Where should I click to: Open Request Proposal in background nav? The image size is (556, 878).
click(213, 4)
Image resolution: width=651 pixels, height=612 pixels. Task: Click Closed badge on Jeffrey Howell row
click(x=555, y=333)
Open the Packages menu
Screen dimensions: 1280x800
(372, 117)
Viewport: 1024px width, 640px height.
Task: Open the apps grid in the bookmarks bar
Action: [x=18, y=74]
+---+
* _Challenge_
Render the listing above as a JSON array of strings, one string per line, omitting blank lines.

* _Solution to this problem_
[
  "Where should I click to: Open Request Proposal in background nav? The image size is (556, 878).",
  "click(213, 4)",
  "Image resolution: width=651 pixels, height=612 pixels. Task: Click Closed badge on Jeffrey Howell row",
  "click(x=555, y=333)",
  "Open the Packages menu",
  "Screen dimensions: 1280x800",
  "(372, 117)",
  "Viewport: 1024px width, 640px height.",
  "Task: Open the apps grid in the bookmarks bar",
  "Action: [x=18, y=74]"
]